[Texto para leitura]
====================

Palavras-chaves: Reforma processual penal; Sistema Acusatório; Princípio constitucional unificador.


INTRODUÇÃO

Com a promulgação da Constituição Federal em 1988 passou-se a verificar a necessidade de uma reforma do Processo Penal brasileiro. Isso decorreu do rol de garantias asseguradas no art. 5º da Carta Magna, as quais aplicadas ao processo demonstravam que muitos dos institutos previstos no Código de Processo Penal de 1941 não haviam sido recepcionados pelo texto constitucional.

====================

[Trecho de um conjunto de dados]
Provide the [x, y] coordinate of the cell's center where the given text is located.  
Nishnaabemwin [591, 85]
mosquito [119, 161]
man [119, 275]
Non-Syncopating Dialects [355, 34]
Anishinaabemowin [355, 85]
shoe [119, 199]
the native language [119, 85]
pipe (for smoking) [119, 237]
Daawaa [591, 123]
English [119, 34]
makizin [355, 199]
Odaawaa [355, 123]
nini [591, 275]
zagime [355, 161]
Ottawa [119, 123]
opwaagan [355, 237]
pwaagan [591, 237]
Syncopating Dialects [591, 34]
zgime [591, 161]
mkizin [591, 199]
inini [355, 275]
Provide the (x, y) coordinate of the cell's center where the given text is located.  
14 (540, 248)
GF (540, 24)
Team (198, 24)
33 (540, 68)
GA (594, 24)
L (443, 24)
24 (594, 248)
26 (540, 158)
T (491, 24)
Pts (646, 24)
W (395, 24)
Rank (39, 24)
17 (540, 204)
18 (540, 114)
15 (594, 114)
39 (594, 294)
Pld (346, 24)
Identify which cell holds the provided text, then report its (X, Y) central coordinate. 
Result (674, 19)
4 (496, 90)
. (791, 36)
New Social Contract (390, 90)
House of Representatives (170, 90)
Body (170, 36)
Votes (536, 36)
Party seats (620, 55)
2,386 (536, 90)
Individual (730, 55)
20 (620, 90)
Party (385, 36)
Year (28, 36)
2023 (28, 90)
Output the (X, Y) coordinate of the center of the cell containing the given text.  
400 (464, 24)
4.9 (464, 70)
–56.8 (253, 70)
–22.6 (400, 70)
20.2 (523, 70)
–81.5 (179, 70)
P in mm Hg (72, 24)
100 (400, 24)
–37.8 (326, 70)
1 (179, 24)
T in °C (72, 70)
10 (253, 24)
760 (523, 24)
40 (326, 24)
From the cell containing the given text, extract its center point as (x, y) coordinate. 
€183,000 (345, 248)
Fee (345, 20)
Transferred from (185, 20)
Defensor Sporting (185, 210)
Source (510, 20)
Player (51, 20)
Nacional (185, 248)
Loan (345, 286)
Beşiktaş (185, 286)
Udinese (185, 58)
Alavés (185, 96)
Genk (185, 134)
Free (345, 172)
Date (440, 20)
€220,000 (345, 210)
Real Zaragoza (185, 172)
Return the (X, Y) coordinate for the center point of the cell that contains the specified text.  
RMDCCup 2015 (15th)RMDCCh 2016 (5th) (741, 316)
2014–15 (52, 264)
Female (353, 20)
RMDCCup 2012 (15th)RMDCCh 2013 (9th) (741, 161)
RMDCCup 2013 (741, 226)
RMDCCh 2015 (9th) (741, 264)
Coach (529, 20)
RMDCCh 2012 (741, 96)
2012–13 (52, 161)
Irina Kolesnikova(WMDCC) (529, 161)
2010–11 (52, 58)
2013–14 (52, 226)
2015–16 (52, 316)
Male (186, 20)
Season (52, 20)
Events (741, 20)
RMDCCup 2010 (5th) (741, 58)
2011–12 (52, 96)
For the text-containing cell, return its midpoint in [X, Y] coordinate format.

====================

[Tarefas obrigatórias]
(a) Retorne todas as linhas das entradas que contêm a palavra "center".
(b) Escreva a parte seguinte do texto sobre a reforma do processo penal, começando logo depois da última frase mostrada.
O texto e as entradas vêm de fontes diferentes.

[Respostas em ordem]
(a)
Provide the [x, y] coordinate of the cell's center where the given text is located.  
Provide the (x, y) coordinate of the cell's center where the given text is located.  
Output the (X, Y) coordinate of the center of the cell containing the given text.  
From the cell containing the given text, extract its center point as (x, y) coordinate. 
Return the (X, Y) coordinate for the center point of the cell that contains the specified text.  

(b)
Uma questão que surgiu com importância definitiva, a partir de então, foi a tentativa de identificar no texto constitucional o tipo de processo que se teria no Brasil. Observadas no texto constitucional as garantias do devido processo legal, com especial destaque para o contraditório, a ampla defesa e a presunção de inocência, não se teve dúvida de que o processo que se delineava a partir daquele momento era um processo de partes, em que o réu era sujeito de direitos num procedimento que optava pelo indivíduo. Ademais, a Constituição passou a atribuir ao Ministério Público a exclusividade de iniciativa da ação penal, o que, ao menos teoricamente, parecia indicar a adoção do sistema acusatório.

Ocorre, porém, que a questão não se resolveu tão facilmente. Muitos doutrinadores apontam, ainda hoje, a existência de um ranço inquisitorial na prática processual que dificulta estabelecer qual o sistema processual foi adotado no Brasil. Alguns chegam a falar em aparência acusatória, pois não obstante a formatação do processo penal estabelecida na Constituição Federal, muitos magistrados continuaram a aplicar institutos processuais de índole inquisitiva.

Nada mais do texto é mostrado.